Dopo la presa di posizione iniziale di Agnese Banti la voce, le voci sono prese e plasmate nel suono, creando un flusso ambientale che ci fa letteralmente planare nei luoghi del conflitto, con un effetto quasi sintetico. Sono lampi free, psichedelici e jazz, spoken world, su tutto una sensazione sì di urgenza ma soprattutto di qualità e fantasia messa in comunione, di energia purissima espressa sul palco del DAS. I campioni vocali si sovrappongono a suoni sparsi, battiti come gli iniziali di Ceci Stacchiotti che ci trasportano direttamente in un bunker sotto pressione. Tutti i partecipanti declinano atmosfere e sensazioni differenziando stati d’animo che vanno dal raccoglimento psichedelico (le riprese di JS Bach di Leonardo Melchionda) e di garra, spiccando l’efferato stralcio noise ritmico di Carlo Marrone, le linee vocali di Reda Zine, i due singulti vocali di Kat dei So Beast per un suono alieno e la #9 in front of snipers della coppia formata da Laura Agnusdei e Giulio Stermieri.A tratti i brani portano la mente a concretizzare i nuclei sonori in direzione di un commento drammatico, a tratti ci portano invece in un altro mondo, in lidi straordinari e selvatici, mentre gli applausi finali ci fanno capire quanto invece tutto questo sia reale, presente e doveroso.
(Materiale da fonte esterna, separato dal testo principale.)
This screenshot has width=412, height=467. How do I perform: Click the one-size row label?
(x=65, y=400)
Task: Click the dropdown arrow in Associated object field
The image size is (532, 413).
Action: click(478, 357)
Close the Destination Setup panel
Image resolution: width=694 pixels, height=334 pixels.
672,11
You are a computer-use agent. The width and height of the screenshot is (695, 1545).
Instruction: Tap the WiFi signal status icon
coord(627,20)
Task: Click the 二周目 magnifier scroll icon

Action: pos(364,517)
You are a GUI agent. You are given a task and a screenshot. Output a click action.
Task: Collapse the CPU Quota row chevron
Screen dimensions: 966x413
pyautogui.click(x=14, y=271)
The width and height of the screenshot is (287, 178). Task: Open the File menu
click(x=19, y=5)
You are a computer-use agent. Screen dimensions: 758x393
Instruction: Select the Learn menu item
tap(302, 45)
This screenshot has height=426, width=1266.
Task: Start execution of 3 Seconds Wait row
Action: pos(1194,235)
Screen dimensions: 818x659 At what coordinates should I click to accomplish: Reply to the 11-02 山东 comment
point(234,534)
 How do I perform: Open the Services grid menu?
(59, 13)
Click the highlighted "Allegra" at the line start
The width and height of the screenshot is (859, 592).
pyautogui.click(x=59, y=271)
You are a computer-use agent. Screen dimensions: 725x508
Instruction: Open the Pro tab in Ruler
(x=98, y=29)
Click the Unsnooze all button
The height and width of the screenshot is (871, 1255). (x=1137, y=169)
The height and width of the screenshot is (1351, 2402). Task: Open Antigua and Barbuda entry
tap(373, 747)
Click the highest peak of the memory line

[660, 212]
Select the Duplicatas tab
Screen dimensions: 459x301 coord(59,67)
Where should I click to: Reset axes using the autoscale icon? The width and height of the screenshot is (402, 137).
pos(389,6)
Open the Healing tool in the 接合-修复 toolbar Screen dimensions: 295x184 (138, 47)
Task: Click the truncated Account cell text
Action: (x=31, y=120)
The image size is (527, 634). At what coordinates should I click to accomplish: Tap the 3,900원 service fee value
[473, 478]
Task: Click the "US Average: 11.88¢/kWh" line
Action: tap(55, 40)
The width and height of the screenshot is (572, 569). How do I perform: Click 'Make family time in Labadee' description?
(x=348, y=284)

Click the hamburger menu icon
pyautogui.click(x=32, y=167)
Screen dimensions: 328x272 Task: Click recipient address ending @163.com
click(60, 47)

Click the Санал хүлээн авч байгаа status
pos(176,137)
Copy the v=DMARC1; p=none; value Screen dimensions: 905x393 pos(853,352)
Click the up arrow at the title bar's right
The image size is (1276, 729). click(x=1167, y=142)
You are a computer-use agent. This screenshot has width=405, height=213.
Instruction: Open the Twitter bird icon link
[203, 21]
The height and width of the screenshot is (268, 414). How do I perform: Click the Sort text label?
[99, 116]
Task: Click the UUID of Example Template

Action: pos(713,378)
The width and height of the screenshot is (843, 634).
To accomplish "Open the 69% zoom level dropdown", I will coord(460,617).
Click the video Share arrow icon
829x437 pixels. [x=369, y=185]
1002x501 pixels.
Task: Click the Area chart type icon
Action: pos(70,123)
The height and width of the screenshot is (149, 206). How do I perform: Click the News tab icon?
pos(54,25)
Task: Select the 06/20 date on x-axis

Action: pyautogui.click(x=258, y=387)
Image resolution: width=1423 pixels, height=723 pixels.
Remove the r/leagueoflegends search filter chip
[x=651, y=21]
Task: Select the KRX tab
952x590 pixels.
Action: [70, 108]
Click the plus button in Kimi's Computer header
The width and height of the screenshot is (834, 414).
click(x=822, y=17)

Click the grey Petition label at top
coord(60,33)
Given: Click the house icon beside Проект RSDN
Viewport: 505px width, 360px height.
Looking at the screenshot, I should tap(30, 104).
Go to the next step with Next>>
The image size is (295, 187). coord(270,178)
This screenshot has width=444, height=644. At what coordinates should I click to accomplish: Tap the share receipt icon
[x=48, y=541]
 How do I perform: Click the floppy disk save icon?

Sulla seconda compilation si entra invece in un mondo contemporaneo e digitale, tagliato con una temperatura ed una spaziatura che ci permettono di affacciarci sul golfo Mediterraneo, entrando a gamba tesa in una radura dalla quale parte un mix che raggiunge mescolanze e vertici parecchio alti: dall’iniziale Phoenix Plain alla testimonianza di Hilarion Cappucci nel brano di Agostino. La forza di un suono meticcio, che riesce a prendere a piene mano dalla tradizione mediorientale ma anche mediterranea (si vedano i sample dei Kunsertu utilizzati da Anniatu nella sua Abtal). Si respira una fortissima sensazione di coerenza nella diversità espressive. Il suono è caldo e polveroso, dei suoni digitali si percepiscono le rocce e la sabbia dalle quali si spremono le componenti informatiche, in un cortocircuito che forse si tocca con Jafra di Assyout, produttore e dj egiziano assolutamente magico. Poi antri dub spolpati, le nuvole dell’unione di Marco Jacopo Bianchi ed Alessio Natalizia, in un brano letteralmente stupendo e senza peso, le pungenti ritmiche di 3phaz. Susu Laroche trasporta la carovana in una nottata buia e blandamente ritmica, a seguire una voce magica e spettrale, per chiudere con il suono fantasma di Ahand e la cassa di Not Waving.
Due tributi necessari, mille mondi sonori che si incrociano fra jazz, musica impro, elettronica e tradizionale, a dimostrazione della qualità attiva sui territori, in una sorta di mappa che riesce a segnalare ed a connettere spiriti affini. Plauso a Jonathan, Andrea ed a tutte le partecipanti e musicisti, per due progetti gonfi di qualità e suono bastardo e bellissimo.